Let’s set aside for a moment the question of whether Chavismo’s social-welfare programs will endure now that Chávez is gone and shelve the leftwing hope that out of rank-and-file activism a new, sustainable way of organizing society will emerge. The participatory democracy that took place in barrios, in workplaces and in the countryside over the last fourteen years was a value in itself, even if it doesn’t lead to a better world.

There’s been great work done on the ground by scholars . . . on these social movements that, taken together, lead to the conclusion that Venezuela might be the most democratic country in the Western Hemisphere." (The Nation).
"Hugo Chávez Frias . . .  was probably more demonized than any democratically elected president in world history.  But he was repeatedly re-elected by wide margins, and will be mourned not only by Venezuelans but by many Latin Americans who appreciate what he did for the region" (CEPR).
"Without doubt, chavismo will outlive its founder. Many ordinary Venezuelans will look back on his rule with fondness. But his heirs will have to grapple with some intractable problems.

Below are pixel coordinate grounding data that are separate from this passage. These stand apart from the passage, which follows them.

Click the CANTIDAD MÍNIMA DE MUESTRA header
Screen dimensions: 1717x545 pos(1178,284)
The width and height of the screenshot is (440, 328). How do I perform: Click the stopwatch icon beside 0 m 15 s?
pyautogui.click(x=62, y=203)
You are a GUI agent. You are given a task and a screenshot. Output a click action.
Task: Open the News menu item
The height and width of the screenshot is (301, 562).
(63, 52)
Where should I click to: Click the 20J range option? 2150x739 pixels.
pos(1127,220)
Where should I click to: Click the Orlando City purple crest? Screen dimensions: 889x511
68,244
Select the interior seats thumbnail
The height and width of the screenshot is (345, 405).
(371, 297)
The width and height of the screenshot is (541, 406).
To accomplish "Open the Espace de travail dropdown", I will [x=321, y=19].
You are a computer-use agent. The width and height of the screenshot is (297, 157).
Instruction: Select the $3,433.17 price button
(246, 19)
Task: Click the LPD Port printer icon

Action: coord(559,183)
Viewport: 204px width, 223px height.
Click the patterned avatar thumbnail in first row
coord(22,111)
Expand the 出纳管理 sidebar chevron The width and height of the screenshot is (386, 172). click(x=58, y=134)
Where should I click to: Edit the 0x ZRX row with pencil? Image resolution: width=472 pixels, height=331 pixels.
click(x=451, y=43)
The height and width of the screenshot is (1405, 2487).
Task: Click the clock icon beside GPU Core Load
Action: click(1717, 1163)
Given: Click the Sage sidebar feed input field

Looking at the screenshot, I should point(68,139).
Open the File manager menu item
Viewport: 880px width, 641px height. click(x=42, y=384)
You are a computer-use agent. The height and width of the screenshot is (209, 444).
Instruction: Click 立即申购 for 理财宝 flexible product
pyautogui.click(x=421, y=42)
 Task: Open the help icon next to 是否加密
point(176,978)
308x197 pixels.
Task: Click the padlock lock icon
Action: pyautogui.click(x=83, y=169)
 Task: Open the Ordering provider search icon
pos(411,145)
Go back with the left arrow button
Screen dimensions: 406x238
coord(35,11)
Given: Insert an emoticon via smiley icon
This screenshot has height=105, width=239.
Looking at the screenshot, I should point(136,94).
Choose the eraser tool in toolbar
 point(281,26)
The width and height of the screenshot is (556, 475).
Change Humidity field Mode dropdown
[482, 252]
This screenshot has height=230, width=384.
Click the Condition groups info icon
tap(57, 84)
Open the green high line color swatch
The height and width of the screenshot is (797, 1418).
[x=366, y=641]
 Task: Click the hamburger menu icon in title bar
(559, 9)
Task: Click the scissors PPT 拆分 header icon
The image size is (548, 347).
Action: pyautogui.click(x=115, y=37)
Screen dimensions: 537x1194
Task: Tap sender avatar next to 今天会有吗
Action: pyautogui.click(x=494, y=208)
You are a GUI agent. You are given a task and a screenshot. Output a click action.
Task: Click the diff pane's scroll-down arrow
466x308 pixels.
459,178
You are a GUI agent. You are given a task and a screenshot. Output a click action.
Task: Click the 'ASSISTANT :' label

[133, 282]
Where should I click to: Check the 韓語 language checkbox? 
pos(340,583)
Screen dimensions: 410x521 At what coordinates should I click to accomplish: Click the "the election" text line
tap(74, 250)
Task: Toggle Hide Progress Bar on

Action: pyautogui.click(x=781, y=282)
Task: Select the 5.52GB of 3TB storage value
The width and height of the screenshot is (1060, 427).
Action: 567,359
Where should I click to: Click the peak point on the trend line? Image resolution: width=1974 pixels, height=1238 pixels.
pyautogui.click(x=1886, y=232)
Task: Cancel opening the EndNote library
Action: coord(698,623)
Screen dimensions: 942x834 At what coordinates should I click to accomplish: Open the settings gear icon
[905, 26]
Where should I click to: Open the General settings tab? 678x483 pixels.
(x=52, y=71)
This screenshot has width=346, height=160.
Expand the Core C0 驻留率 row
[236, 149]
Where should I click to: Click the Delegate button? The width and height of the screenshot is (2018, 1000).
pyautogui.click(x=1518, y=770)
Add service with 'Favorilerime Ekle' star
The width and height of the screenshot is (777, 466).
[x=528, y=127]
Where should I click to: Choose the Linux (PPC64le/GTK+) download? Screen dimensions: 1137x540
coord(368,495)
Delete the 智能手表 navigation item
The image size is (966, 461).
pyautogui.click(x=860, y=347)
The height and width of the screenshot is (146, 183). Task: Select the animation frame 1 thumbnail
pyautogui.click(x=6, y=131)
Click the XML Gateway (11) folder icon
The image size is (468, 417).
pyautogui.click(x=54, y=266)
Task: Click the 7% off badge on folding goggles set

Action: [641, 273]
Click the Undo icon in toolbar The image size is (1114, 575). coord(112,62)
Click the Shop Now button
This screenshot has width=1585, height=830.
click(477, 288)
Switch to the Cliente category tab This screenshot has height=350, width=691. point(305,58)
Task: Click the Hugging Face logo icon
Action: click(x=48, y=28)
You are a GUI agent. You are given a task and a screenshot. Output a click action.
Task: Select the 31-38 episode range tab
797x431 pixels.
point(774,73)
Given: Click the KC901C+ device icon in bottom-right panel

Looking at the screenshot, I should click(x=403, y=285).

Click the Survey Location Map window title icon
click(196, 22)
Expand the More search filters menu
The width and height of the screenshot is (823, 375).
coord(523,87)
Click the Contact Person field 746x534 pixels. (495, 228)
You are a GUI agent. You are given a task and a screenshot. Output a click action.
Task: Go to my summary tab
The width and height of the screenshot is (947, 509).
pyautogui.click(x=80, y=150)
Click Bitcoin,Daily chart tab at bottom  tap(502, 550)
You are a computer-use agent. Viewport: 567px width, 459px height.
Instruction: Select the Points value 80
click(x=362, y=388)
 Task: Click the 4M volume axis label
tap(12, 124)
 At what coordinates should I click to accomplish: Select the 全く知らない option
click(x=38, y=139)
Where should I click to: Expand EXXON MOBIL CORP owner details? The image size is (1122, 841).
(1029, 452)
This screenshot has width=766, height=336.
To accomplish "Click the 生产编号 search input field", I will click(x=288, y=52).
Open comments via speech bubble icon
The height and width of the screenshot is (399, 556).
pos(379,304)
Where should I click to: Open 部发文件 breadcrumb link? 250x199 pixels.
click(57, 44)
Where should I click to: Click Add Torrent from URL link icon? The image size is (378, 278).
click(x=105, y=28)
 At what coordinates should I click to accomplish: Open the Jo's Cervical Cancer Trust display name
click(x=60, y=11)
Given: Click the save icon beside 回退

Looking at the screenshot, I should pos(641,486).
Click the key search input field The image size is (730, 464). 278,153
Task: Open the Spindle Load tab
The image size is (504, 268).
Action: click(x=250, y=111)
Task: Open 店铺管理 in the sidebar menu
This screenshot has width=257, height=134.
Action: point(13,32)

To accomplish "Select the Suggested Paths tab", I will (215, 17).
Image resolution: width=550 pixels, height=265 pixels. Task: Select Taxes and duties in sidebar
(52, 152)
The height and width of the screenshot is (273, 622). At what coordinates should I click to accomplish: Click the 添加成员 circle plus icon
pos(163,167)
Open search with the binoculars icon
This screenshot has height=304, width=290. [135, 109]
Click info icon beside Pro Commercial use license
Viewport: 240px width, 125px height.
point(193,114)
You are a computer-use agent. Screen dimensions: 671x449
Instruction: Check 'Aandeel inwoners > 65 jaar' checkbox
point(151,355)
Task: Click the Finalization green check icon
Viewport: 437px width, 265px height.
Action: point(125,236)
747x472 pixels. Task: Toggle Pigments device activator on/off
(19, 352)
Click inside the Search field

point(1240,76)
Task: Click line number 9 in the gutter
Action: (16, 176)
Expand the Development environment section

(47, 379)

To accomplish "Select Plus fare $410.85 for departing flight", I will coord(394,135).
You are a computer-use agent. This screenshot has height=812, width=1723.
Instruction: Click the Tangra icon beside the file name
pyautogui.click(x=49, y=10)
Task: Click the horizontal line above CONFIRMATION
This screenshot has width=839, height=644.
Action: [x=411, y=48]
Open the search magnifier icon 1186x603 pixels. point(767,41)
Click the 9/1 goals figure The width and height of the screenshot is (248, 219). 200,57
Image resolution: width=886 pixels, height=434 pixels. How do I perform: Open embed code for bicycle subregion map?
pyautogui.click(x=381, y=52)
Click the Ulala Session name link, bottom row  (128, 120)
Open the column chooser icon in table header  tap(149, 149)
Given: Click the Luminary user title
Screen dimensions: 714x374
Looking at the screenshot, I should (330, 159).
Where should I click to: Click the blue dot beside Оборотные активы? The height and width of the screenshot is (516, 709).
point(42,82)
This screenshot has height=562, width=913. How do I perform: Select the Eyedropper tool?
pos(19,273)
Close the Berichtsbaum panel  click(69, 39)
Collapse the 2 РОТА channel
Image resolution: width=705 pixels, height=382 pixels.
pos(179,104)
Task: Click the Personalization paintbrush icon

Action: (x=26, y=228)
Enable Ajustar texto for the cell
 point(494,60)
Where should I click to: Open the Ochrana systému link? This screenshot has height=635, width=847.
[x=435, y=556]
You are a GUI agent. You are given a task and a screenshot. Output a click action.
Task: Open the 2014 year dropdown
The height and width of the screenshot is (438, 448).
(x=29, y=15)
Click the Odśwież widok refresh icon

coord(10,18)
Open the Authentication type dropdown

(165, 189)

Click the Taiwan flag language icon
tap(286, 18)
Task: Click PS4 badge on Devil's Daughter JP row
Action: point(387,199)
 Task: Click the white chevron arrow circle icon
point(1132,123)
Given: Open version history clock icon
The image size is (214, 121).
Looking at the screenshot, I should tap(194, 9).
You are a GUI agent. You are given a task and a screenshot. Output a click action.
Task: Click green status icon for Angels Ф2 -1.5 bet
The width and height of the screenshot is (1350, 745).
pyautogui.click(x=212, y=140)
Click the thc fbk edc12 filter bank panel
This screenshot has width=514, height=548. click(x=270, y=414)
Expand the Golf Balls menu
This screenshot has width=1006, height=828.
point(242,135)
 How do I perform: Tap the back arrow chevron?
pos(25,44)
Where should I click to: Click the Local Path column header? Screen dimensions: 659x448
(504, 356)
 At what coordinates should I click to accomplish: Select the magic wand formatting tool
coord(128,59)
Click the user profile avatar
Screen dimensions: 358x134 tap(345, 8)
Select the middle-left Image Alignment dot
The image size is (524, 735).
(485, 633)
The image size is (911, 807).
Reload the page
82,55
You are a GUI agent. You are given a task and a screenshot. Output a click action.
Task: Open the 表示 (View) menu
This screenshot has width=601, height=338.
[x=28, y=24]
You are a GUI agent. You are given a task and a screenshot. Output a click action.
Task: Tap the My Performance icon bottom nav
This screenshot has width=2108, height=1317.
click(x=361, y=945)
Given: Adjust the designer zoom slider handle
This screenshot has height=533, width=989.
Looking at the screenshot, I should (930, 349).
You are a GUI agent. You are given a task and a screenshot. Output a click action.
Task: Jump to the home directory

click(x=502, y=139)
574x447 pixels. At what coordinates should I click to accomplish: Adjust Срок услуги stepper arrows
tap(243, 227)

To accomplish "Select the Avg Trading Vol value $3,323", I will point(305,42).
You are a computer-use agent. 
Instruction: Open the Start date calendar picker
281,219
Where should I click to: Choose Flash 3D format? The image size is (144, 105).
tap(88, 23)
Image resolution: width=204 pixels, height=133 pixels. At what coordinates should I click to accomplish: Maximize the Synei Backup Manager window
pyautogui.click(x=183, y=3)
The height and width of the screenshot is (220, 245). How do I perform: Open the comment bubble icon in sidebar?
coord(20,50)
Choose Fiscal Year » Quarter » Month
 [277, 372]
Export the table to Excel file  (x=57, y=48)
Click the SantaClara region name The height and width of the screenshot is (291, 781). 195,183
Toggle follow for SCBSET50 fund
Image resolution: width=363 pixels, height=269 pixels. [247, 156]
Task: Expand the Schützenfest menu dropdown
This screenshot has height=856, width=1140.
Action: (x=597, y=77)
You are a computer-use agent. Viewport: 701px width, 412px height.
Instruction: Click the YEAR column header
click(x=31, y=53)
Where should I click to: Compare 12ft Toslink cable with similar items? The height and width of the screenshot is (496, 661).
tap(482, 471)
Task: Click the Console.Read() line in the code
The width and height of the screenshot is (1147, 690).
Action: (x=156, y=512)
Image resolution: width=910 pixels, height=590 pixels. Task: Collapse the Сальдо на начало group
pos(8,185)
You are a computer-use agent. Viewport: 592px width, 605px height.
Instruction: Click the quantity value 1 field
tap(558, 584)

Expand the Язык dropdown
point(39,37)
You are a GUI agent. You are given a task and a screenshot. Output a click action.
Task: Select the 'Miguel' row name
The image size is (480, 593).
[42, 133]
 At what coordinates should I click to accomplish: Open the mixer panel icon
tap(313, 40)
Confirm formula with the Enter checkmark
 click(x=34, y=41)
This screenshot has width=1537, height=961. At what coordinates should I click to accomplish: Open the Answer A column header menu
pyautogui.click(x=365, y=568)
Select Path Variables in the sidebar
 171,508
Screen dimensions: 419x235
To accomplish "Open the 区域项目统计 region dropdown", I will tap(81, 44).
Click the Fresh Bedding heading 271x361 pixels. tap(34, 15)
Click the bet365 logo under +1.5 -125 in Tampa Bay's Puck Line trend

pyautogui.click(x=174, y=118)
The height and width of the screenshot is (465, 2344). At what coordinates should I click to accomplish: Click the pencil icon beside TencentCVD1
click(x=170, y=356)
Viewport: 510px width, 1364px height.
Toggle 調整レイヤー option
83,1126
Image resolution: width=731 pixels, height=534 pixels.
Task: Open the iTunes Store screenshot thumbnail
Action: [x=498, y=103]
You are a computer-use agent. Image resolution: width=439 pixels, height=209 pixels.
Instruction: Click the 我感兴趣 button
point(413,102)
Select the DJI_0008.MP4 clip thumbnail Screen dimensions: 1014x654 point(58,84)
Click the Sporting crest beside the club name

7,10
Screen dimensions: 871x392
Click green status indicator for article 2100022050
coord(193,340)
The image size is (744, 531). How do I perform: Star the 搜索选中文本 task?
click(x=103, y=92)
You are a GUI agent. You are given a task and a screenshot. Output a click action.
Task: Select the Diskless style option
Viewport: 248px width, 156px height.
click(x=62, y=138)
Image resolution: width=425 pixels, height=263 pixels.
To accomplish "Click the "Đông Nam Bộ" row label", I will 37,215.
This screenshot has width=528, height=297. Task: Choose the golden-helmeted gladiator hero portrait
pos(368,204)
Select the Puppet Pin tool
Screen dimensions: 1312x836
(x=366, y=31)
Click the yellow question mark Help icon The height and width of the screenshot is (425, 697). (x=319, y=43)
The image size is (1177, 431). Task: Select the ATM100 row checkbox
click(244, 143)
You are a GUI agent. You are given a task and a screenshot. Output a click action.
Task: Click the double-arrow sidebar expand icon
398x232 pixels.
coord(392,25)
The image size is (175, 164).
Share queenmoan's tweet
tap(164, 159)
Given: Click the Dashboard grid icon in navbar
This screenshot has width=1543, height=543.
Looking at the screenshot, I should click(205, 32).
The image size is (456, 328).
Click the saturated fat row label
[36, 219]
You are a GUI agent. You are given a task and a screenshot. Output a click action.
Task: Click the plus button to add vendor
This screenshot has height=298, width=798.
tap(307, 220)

Venezuela comes towards the bottom of just about every league table for good governance or economic competitiveness. For 14 years Venezuelans have been told that their problems were caused by somebody else—the United States or “the oligarchy”. Getting ahead has depended on political loyalty rather than merit. The mass enrolment of millions in “universities” that mainly impart propaganda have raised expectations that are almost bound to be dashed. [. . .]

A majority of Venezuelans may eventually come to see that Mr Chávez squandered an extraordinary opportunity for his country, to use an unprecedented oil boom to equip it with world-class infrastructure and to provide the best education and health services money can buy. But this lesson will come the hard way, and there is no guarantee that it will be learned" (The Economist).
"This is an important difference between the classical and radical populist eras. Juan Perón and his cohorts co-opted a rising Left. Chávez has seemingly resurrected one and has at times struggled to keep up with the forces he helped unleash. The Bolivarian Circles represent with exquisite precision the ethos of the Revolution: These community councils were organized in an attempt to bury the state deep into civil society, to bypass potentially hostile local elected officials and to dole out patronage directly from the center. But they are, as Nikolas Kosloff puts it, at once “anti-democratic, creating a kind of vertical dependency around the cult figure of Chávez” and simultaneously creating a real terrain of democratic deliberation" (In These Times).
"He wrote, he read, and mostly he spoke. Hugo Chávez, whose death has been announced, was devoted to the word. He spoke publicly an average of 40 hours per week. As president, he didn't hold regular cabinet meetings; he'd bring the many to a weekly meeting, broadcast live on radio and television. Aló, Presidente, the programme in which policies were outlined and discussed, had no time limits, no script and no teleprompter.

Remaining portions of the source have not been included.